Antonio García-Martinez, who worked on Facebook’s targeted ads from 2011 to 2013, pointed out to me recently that Facebook already does plenty of self-policing and in political advertising specifically uses a strategy similar to the ones it uses in other advertising arenas. Alcohol ads, for example, are only shown to users of a certain age in the United States, another age in Spain, and not at all in Saudi Arabia, where alcohol is illegal.
“Facebook actually goes in and programmatically figures out what’s an alcohol ad and then applies business logic to it saying what’s allowable,” García-Martinez stated. “And if you break the rules enough, the account gets frozen.”
The hard truth is that the horse is already out of the barn
Zuckerberg’s congressional testimony and his and other Facebook executives’ mea culpa media blitz is perhaps the start of taking a hard look at privacy protection, data, and information manipulation online.
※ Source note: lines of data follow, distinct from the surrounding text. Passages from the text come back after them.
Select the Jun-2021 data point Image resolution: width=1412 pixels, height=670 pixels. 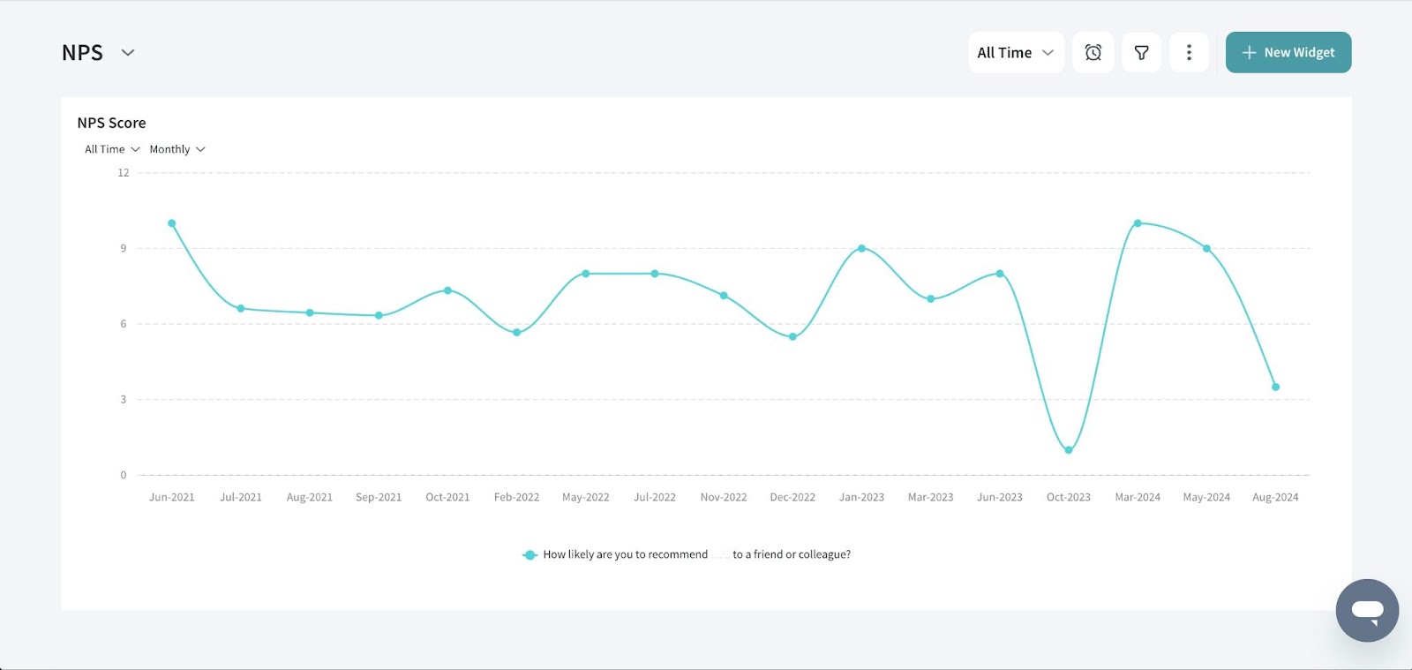pos(172,223)
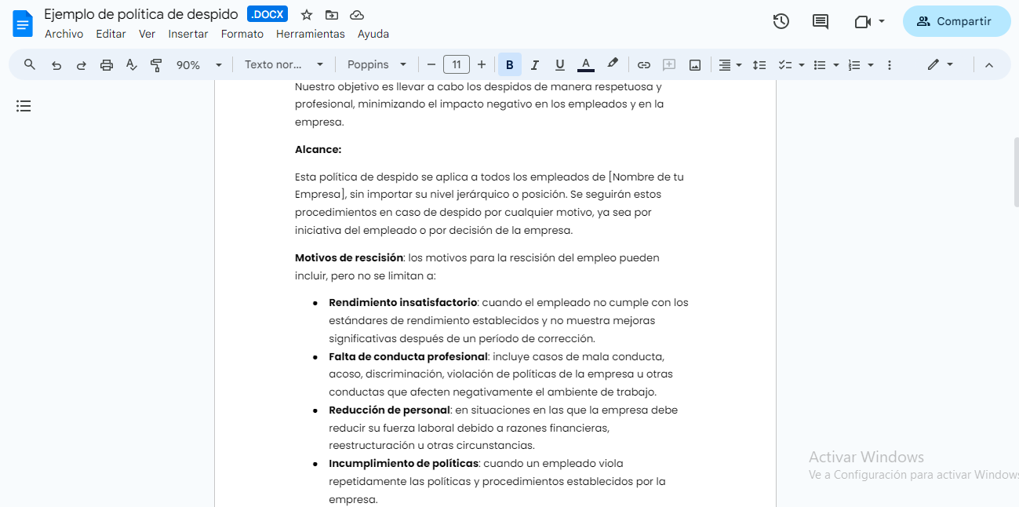Open the line spacing dropdown

tap(759, 64)
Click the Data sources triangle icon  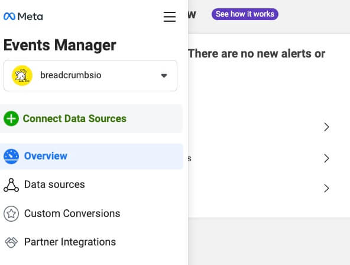point(11,185)
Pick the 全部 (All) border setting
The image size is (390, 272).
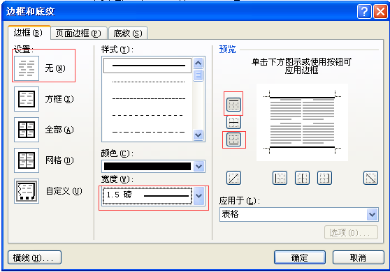27,130
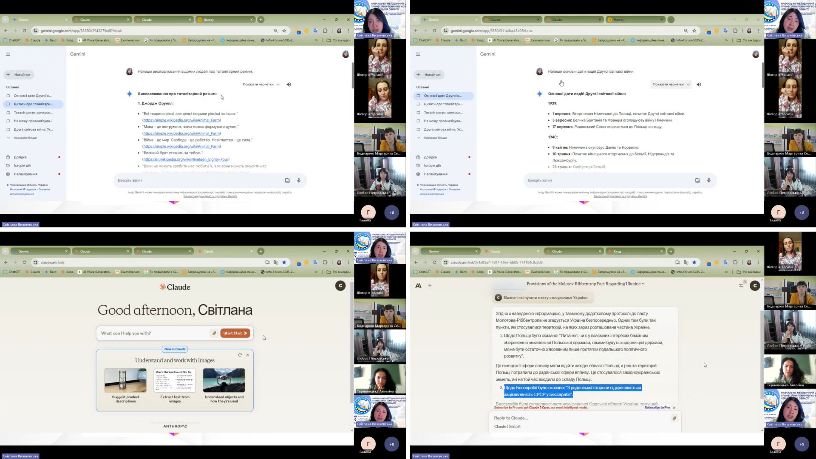Click the paperclip attach icon beside Start Chat
The width and height of the screenshot is (816, 459).
coord(214,333)
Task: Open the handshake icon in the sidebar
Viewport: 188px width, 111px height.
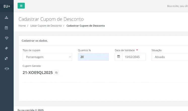Action: (7, 68)
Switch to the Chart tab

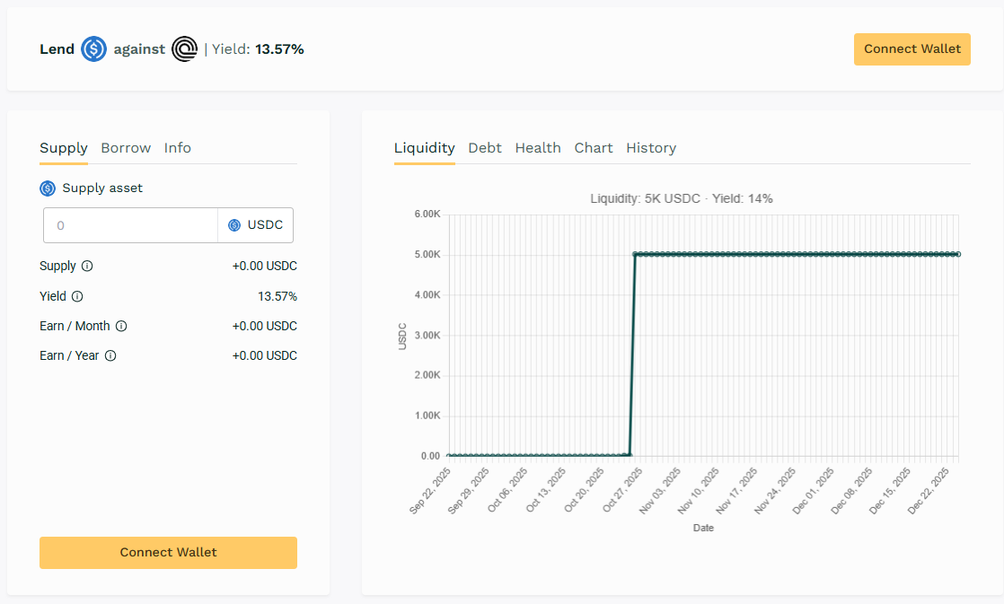point(594,148)
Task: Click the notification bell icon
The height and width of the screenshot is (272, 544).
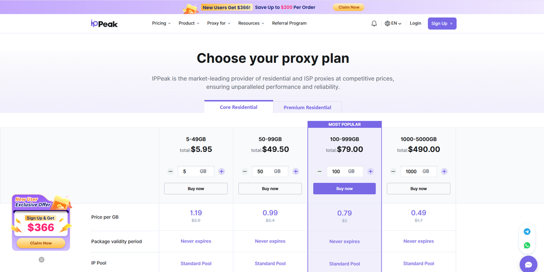Action: coord(374,23)
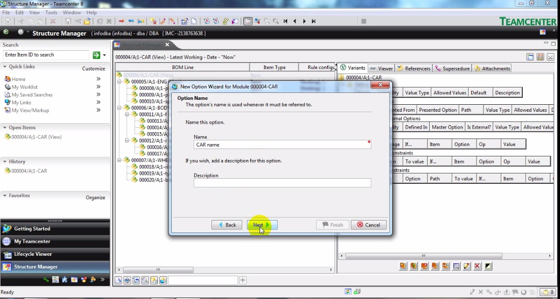Select the pencil edit icon in the Variants panel
The height and width of the screenshot is (299, 560).
click(467, 266)
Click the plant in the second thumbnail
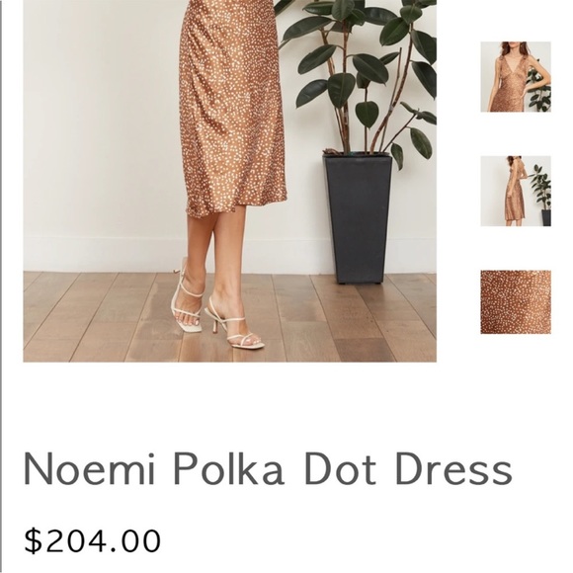573x573 pixels. click(x=540, y=190)
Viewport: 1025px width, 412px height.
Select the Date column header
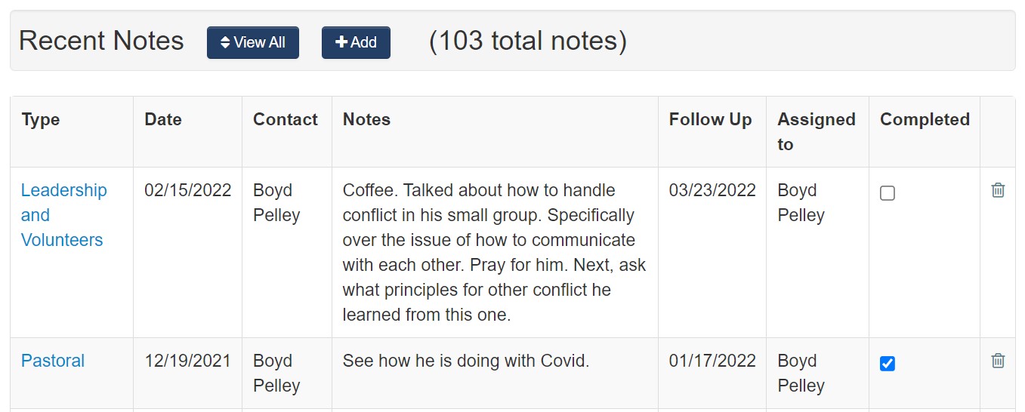point(163,119)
But there’s a long road ahead — and a lot of what’s already been done is, well, done.
Facebook has admitted the majority of its users’ information has been accessed by third parties, that it scans messages, and that it keeps pretty much all of your data forever. It just announced it found more evidence of Russian troll accounts. Zuckerberg last week said uncovering nefarious content is going to be a “never-ending battle” and that you “never fully solve security.”
“I think we will dig through this hole, but it will take a few years,” Zuckerberg recently told Vox’s Ezra Klein. “I wish I could solve all these issues in three months or six months, but I just think the reality is that solving some of these questions is just going to take a longer period of time.”
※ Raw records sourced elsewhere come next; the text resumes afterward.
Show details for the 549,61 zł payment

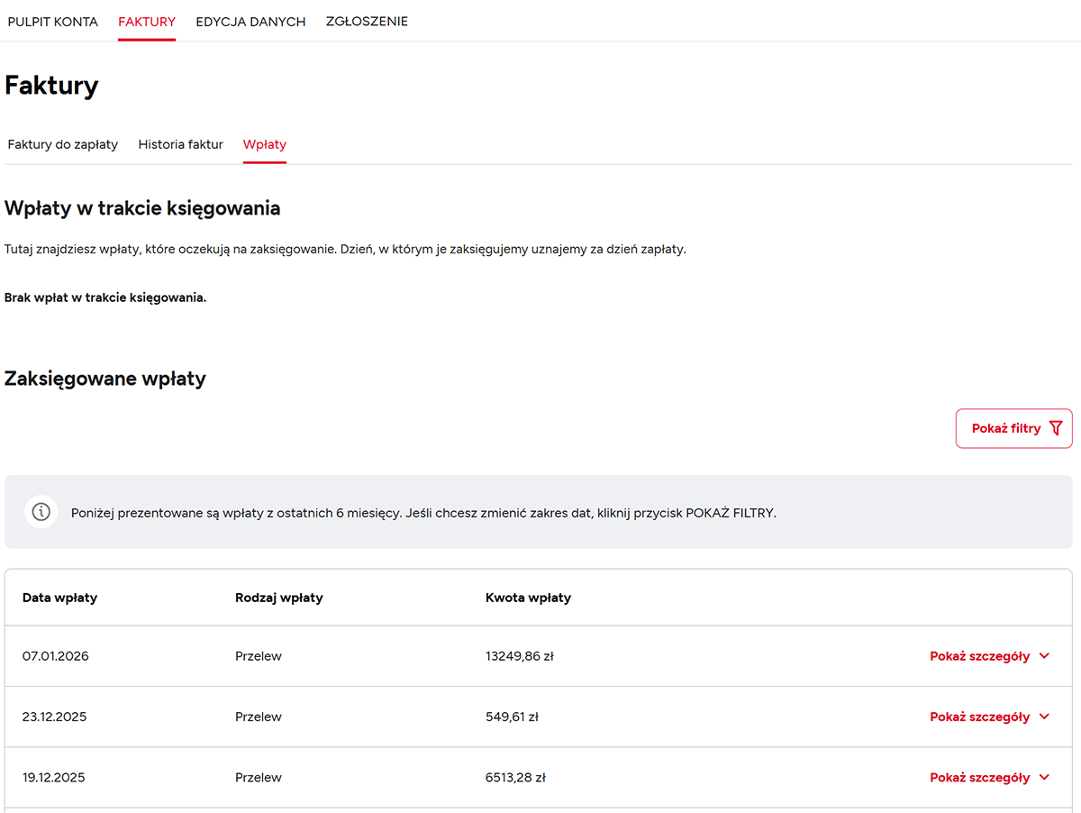coord(979,717)
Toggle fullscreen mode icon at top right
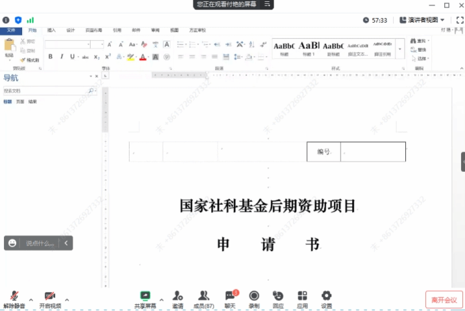 (x=458, y=20)
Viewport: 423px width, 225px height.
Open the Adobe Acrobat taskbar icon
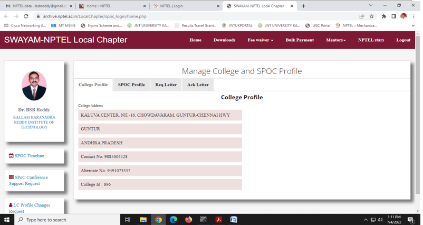pos(218,220)
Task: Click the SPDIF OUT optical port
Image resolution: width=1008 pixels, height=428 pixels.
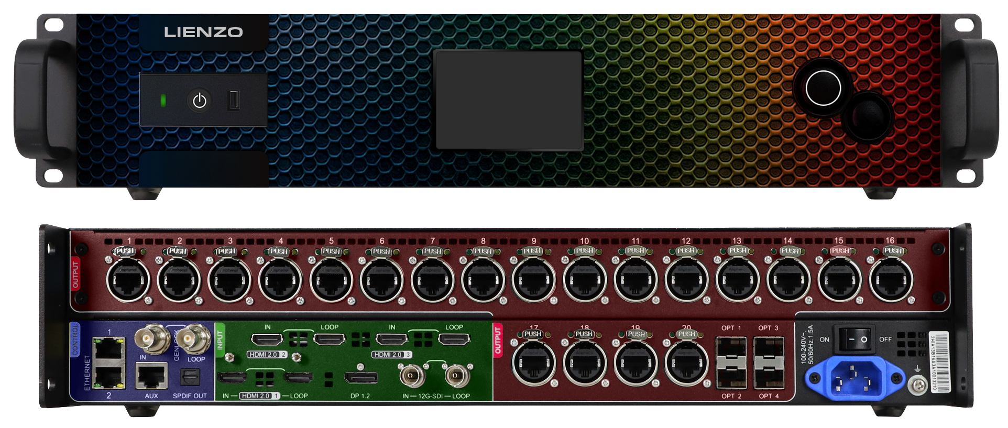Action: (190, 377)
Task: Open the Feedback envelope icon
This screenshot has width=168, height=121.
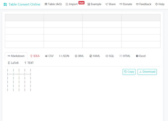Action: coord(137,4)
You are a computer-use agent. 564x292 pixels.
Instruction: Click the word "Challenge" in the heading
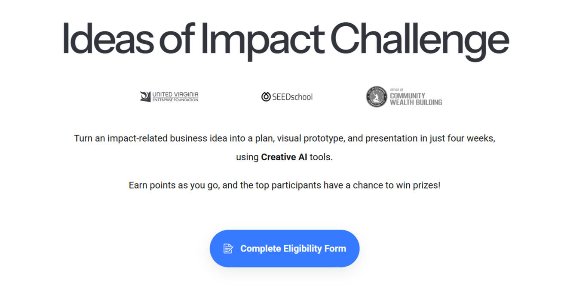(x=419, y=40)
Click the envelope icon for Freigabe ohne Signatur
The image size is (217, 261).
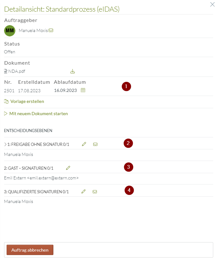click(x=95, y=144)
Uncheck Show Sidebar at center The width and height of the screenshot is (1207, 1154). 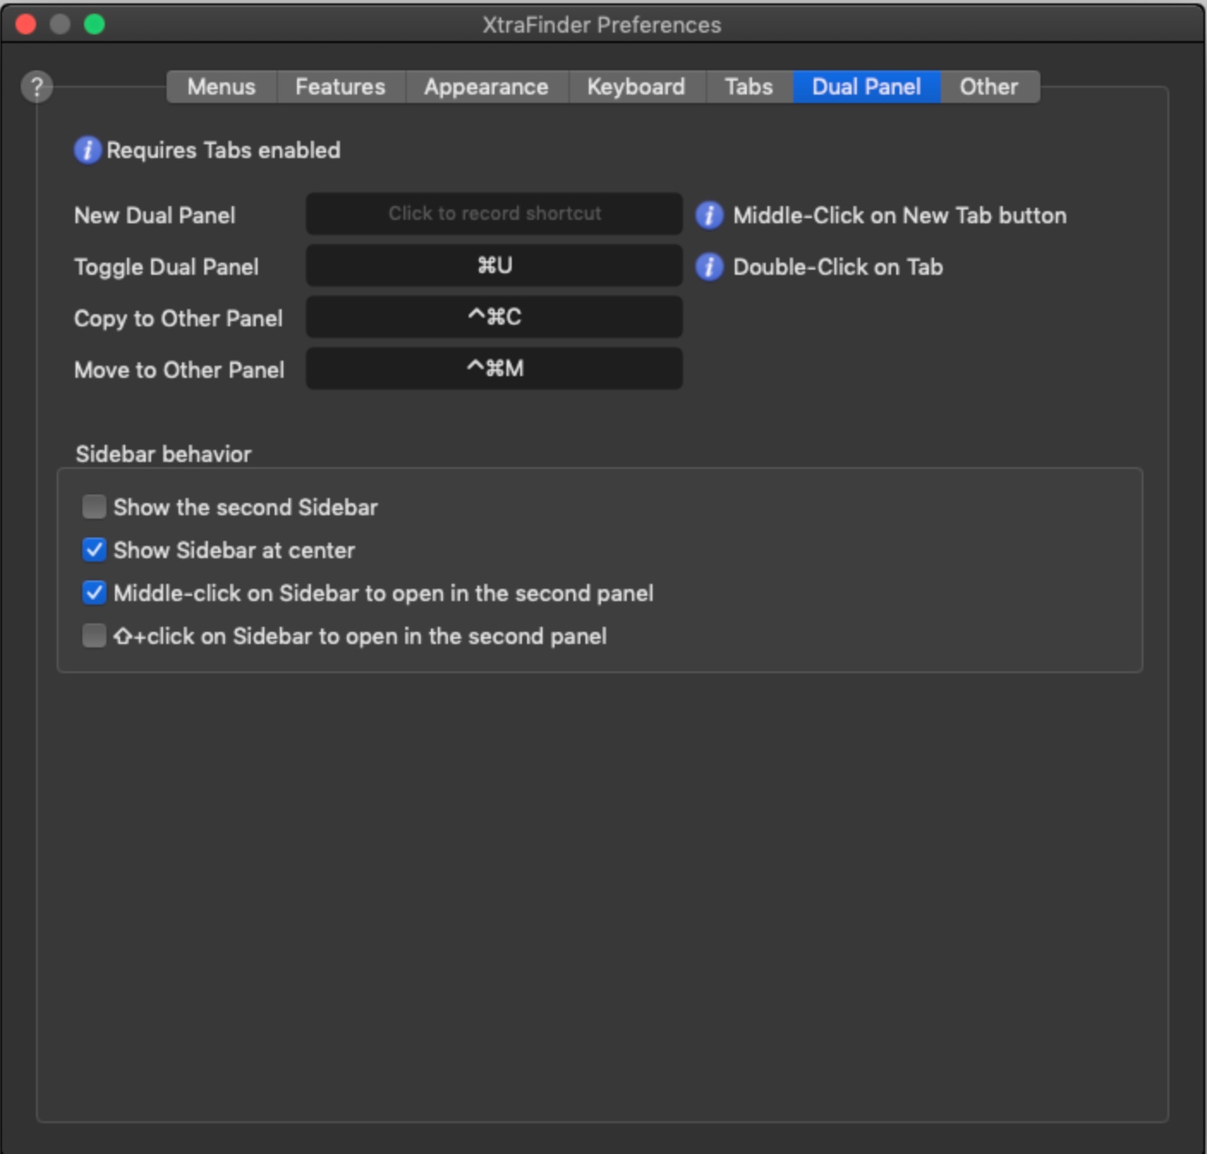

The issue is, of course, a lot of data is already out there, the 2016 election is already over, and consumers’ trust in Facebook has already been breached.
“There is an element that it’s too little, too late. But we still want Facebook to make some changes, and we will ask Zuckerberg some questions about what changes he’s making. But we also have to realize that a lot of this information is already out there, and so that has to be thought about, in terms of regulation and legislation — what do we do going forward, but also what do we do for the stuff that’s out there?” Rep. Pallone said. “I don’t know that there’s an easy answer out there.”